(Stored data)
───
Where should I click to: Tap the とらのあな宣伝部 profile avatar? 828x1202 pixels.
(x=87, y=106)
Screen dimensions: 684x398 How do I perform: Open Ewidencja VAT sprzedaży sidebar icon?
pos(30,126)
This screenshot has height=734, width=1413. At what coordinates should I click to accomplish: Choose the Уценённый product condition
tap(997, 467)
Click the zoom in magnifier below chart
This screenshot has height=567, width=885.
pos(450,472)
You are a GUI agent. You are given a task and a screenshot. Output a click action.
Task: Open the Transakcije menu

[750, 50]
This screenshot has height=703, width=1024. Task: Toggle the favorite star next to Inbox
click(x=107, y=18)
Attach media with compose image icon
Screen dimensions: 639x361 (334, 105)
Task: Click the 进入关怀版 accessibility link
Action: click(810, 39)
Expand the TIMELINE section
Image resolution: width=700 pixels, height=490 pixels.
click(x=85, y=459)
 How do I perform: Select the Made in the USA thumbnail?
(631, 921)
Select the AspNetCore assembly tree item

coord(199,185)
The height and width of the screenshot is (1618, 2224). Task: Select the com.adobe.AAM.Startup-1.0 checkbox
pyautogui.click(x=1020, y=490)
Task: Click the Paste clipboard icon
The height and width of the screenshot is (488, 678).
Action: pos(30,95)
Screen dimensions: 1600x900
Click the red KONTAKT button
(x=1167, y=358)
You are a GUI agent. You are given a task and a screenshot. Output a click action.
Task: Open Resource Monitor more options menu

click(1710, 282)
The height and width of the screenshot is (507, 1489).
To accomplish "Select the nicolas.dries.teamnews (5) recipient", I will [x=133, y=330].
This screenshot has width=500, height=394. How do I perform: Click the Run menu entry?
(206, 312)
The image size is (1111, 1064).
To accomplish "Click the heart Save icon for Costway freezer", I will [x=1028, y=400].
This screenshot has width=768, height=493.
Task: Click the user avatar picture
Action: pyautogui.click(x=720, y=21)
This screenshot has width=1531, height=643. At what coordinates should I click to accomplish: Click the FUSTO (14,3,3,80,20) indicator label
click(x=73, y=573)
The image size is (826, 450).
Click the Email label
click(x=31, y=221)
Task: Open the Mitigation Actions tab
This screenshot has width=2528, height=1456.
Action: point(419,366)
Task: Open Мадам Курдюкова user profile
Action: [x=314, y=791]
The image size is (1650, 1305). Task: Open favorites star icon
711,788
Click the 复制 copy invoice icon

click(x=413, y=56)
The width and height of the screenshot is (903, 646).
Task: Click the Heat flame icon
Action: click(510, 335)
───
> **Required action**
Retype the first line of the entries and every line after it, please, through the line that contains "Click the zoom in magnifier below chart". Add nothing.

> **Answer box**
Where should I click to: Tap the とらのあな宣伝部 profile avatar? 828x1202 pixels.
(x=87, y=106)
Screen dimensions: 684x398 How do I perform: Open Ewidencja VAT sprzedaży sidebar icon?
pos(30,126)
This screenshot has height=734, width=1413. At what coordinates should I click to accomplish: Choose the Уценённый product condition
tap(997, 467)
Click the zoom in magnifier below chart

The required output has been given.